依頼内容 1. 本文抜粋の内容を二文で要約してください。
依頼内容 2. 本文抜粋では、東京の紅葉季節の代表として何が挙げられていますか。
依頼内容 3.
次の(a)〜(c)が本文抜粋の内容と合っているかを、それぞれ「はい」か「いいえ」で答え、決め手となる本文の言葉をそのまま引用してください。
(a) 銀杏並木は東京の象徴とされている。
(b) 手を繋いで歩いていた老夫妻に声をかけた。
(c) 老夫妻に声をかけた日は雨が降っていた。

本文抜粋.
________________________

東京にも紅葉季節はやってきますよ、
その代表は東京の象徴でもある銀杏並木の黄葉として
その美しさを毎年飽かずに見せてくれる。
毎年の黄葉が当たり前の習慣になってしまうと、その夏色の葉から
少しずつ変わっていく葉の色合いに注意することなどしなくなって
いたのですね。
いきなり黄色の絨毯を敷き詰めた道を歩くだけの黄葉として
いいとこ取りの薄っぺらな楽しみとしてね。
夏色の濃い緑から少しずつ彩を変えていくその葉は、消して褪せているのでは
なく、日一日と微妙な色の違いを見せていることに気づいたのは
ほんの些細な出会いでした。
「随分仲がいいのですね」
手を繋いで歩いていた老夫妻に声をおかけしたのは久しぶりの
青空のせいだったに違いありません。

________________________

抜粋データ.
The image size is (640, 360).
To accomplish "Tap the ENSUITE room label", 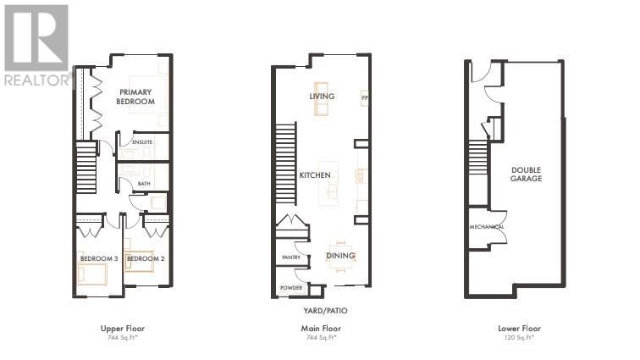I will (141, 141).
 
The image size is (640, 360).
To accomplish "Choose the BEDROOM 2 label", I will (145, 258).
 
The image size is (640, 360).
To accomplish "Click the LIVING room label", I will (322, 97).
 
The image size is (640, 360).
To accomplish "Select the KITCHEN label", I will (315, 175).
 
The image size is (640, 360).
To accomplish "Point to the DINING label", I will (341, 256).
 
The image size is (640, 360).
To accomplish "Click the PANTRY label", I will (291, 257).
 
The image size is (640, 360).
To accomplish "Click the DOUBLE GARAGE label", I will (526, 174).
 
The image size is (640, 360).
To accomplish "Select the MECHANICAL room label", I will (488, 227).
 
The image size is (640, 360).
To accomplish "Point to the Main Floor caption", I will (320, 328).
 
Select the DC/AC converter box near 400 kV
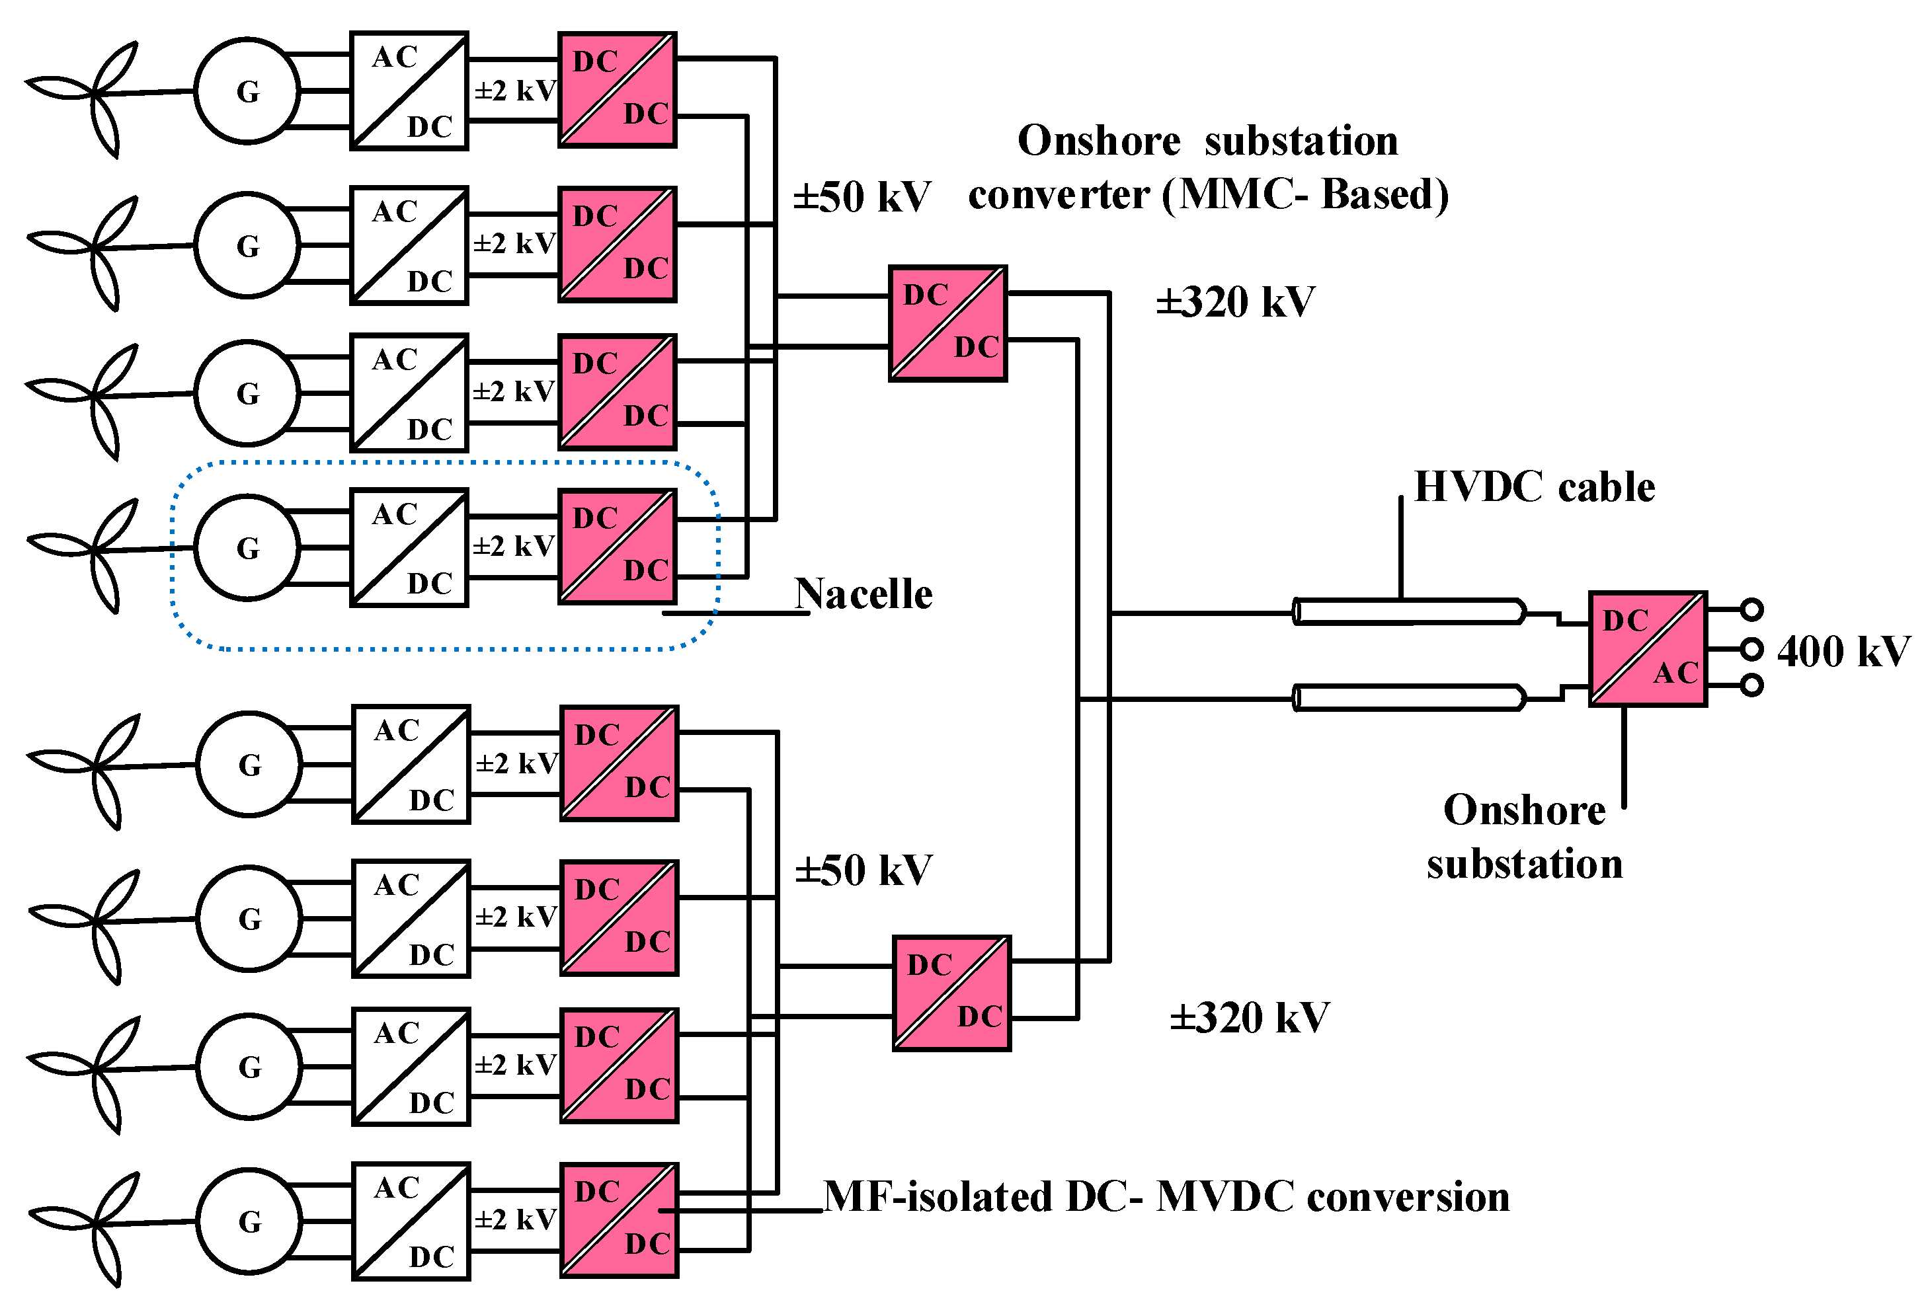tap(1647, 649)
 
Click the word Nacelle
tap(863, 594)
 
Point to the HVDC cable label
tap(1534, 487)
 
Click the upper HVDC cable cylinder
tap(1408, 611)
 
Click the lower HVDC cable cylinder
tap(1408, 698)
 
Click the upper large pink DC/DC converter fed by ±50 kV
tap(947, 323)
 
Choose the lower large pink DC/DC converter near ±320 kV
tap(951, 993)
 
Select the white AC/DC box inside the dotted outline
tap(409, 548)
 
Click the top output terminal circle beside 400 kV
tap(1751, 610)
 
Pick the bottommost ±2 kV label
tap(516, 1219)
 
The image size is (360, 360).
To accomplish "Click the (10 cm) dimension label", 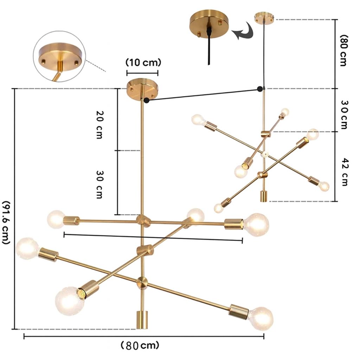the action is click(x=143, y=63).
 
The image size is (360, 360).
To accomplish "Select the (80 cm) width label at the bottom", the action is click(x=140, y=345).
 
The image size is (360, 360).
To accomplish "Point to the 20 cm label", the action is click(x=99, y=125).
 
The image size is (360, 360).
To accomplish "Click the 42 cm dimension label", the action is click(x=345, y=172).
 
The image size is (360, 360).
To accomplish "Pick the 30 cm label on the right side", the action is click(x=344, y=115).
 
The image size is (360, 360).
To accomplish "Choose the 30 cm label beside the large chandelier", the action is click(x=99, y=184).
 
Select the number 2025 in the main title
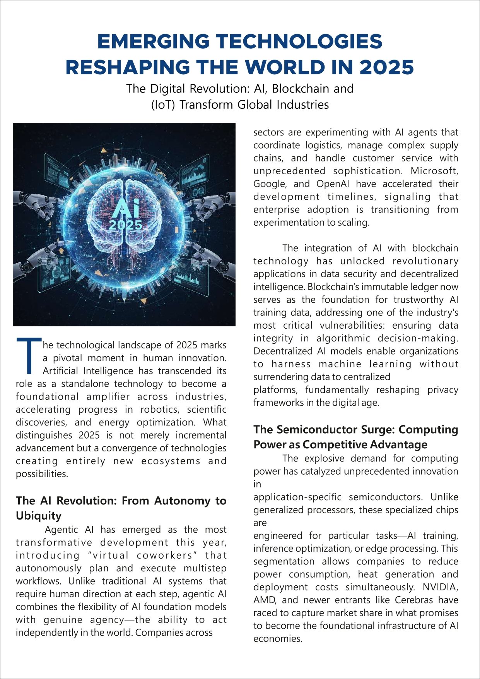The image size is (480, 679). [386, 68]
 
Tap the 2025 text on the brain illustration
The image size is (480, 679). [125, 225]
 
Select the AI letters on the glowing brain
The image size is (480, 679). [125, 211]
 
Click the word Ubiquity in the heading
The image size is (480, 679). [39, 516]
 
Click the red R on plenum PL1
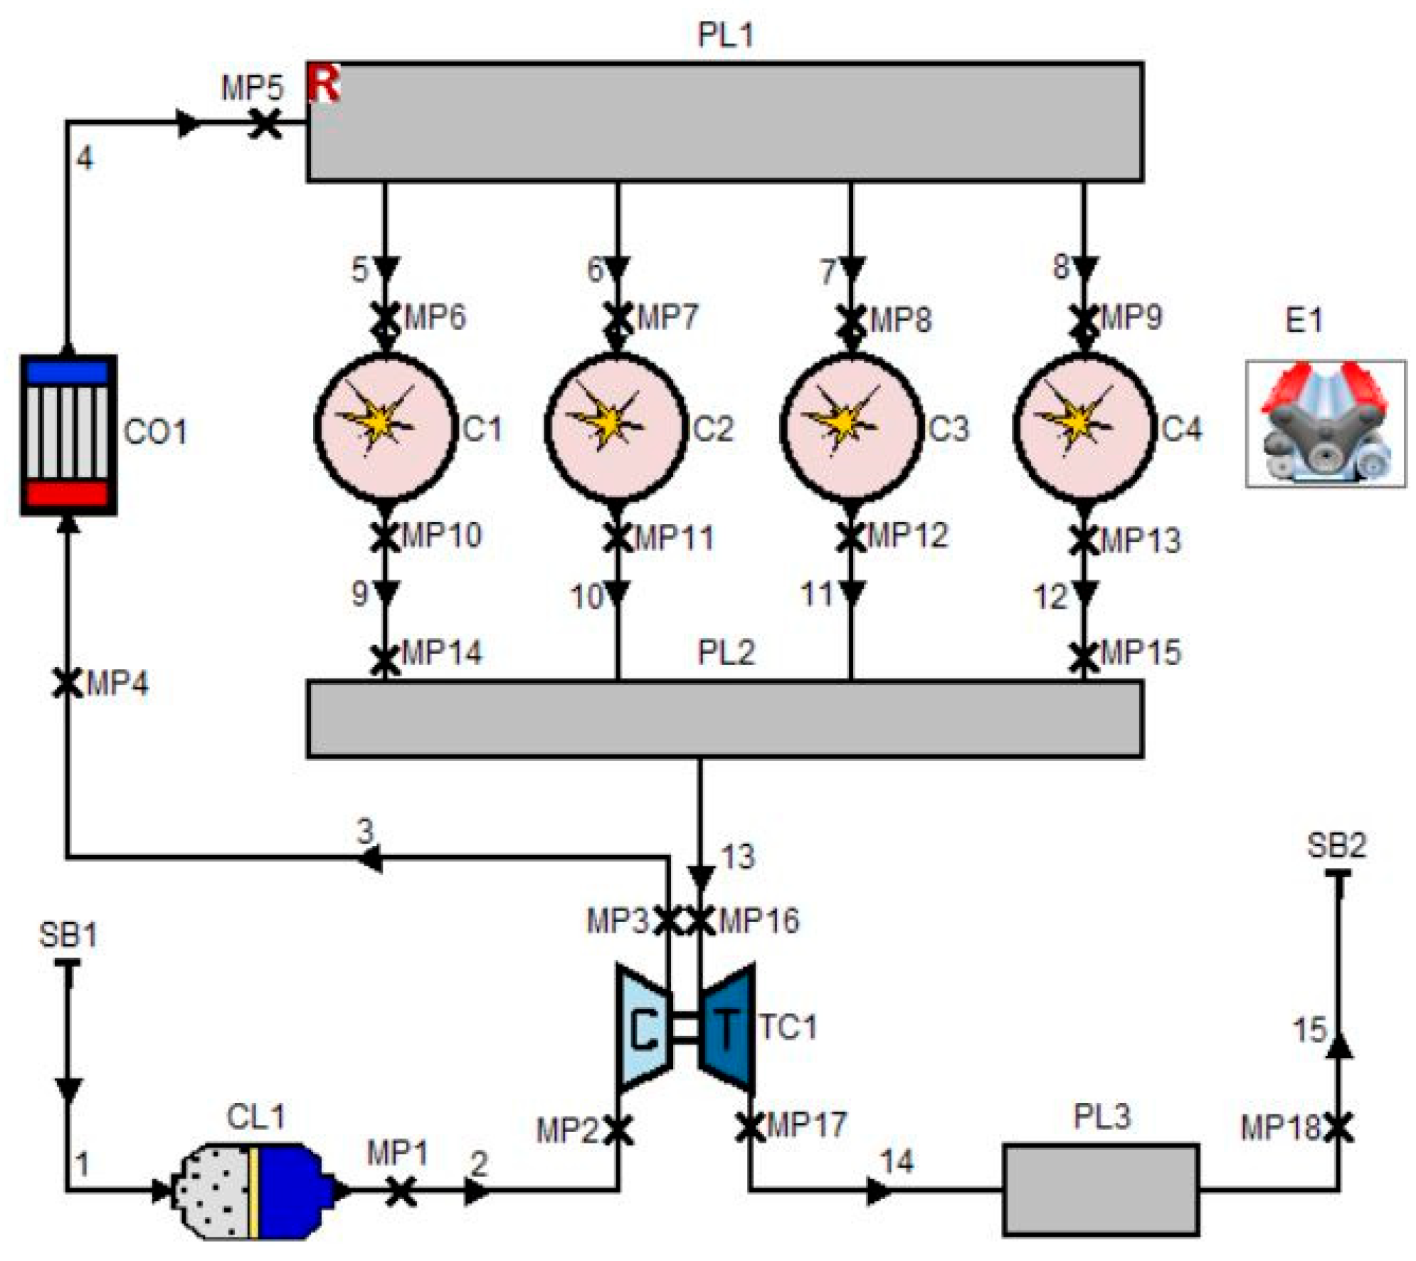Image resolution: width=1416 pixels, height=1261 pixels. (x=323, y=83)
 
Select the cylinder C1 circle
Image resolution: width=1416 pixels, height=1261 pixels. (x=385, y=427)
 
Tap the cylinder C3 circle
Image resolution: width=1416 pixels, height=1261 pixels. (x=852, y=427)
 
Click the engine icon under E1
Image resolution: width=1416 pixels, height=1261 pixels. (x=1325, y=424)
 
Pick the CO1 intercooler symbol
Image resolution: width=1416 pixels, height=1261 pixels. (x=68, y=434)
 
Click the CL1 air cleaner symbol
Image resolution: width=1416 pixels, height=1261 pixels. (x=260, y=1190)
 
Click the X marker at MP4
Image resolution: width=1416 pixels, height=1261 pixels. (x=68, y=683)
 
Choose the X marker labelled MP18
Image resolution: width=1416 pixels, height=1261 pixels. (x=1338, y=1127)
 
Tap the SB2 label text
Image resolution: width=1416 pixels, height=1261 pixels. (x=1337, y=845)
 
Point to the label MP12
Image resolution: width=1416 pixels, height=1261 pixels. (x=908, y=535)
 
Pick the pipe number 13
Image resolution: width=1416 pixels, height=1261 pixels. (x=738, y=857)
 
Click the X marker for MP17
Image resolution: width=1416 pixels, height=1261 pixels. (x=750, y=1127)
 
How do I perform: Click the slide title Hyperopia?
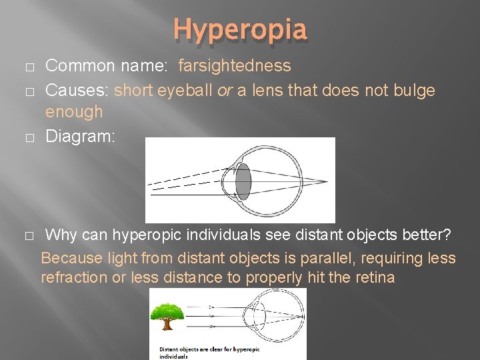click(x=240, y=29)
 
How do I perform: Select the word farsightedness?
click(x=234, y=66)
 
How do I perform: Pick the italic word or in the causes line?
click(x=225, y=90)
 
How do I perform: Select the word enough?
click(x=74, y=111)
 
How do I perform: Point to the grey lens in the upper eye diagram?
click(x=243, y=180)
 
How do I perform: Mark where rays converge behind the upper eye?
click(x=327, y=181)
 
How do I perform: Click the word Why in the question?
click(x=61, y=235)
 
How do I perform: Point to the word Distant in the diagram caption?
click(x=169, y=349)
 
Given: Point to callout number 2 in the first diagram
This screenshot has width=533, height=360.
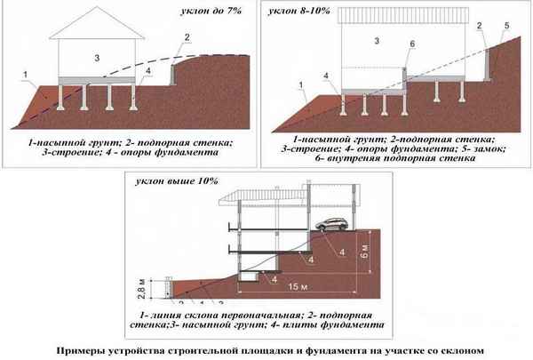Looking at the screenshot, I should pyautogui.click(x=187, y=36).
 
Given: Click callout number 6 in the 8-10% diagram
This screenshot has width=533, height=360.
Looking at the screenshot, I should pyautogui.click(x=412, y=44).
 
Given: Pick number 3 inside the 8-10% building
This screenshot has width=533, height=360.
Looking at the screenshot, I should pyautogui.click(x=377, y=41).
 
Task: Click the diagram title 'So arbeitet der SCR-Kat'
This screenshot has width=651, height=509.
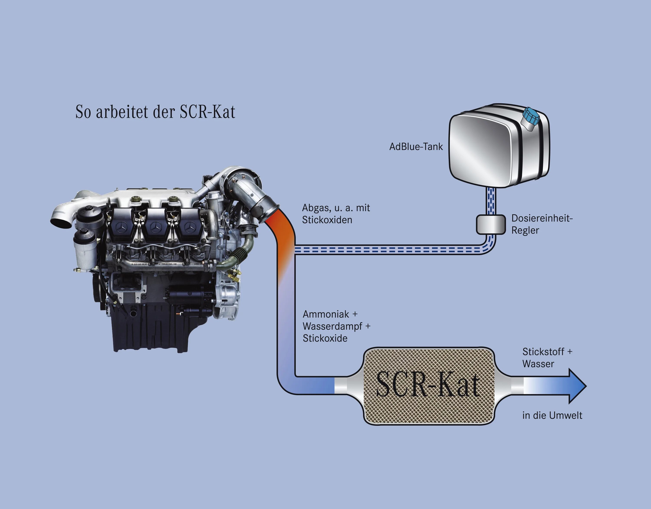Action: pos(155,112)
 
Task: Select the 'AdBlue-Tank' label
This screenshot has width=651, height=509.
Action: pos(416,147)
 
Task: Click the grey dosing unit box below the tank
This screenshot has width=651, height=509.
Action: pos(491,224)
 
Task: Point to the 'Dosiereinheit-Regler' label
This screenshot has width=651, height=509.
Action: pos(542,224)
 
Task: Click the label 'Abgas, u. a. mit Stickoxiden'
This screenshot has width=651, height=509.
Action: pos(336,214)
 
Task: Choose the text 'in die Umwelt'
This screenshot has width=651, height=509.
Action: pos(552,415)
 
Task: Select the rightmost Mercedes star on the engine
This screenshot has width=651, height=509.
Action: pos(189,228)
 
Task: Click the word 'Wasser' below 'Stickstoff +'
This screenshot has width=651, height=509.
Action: pos(538,364)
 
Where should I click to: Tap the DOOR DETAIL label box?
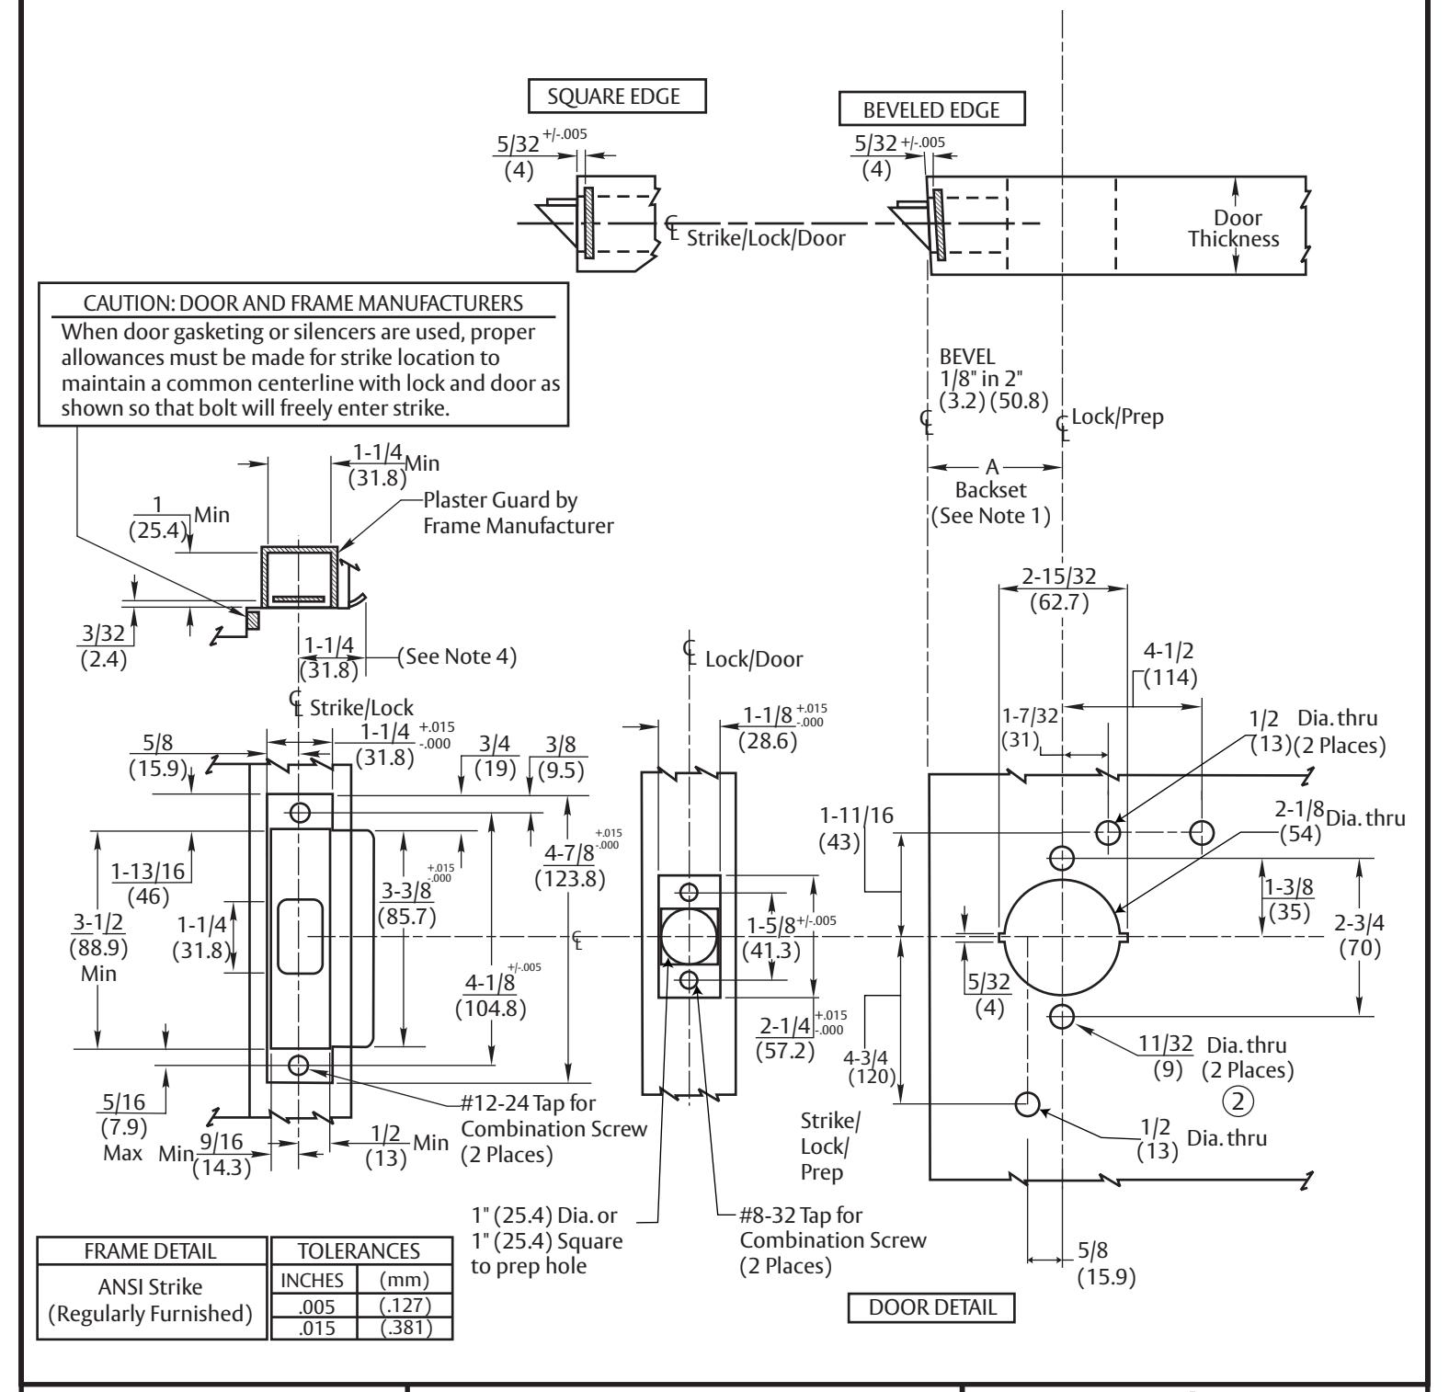click(931, 1306)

________________________

出力結果 1. 東京にも紅葉の季節はやってきて、その代表である銀杏並木の黄葉は毎年美しさを見せてくれるが、毎年のことになると、夏色から少しずつ変わっていく葉の色合いに注意しなくなっていた。夏色の濃い緑から日一日と微妙な色の違いを見せていることに気づいたのは、ほんの些細な出会いがきっかけだった。

出力結果 2. 銀杏並木の黄葉です。

出力結果 3.
(a) はい。「東京の象徴でもある銀杏並木」
(b) はい。「手を繋いで歩いていた老夫妻に声をおかけした」
(c) いいえ。「青空のせいだったに違いありません」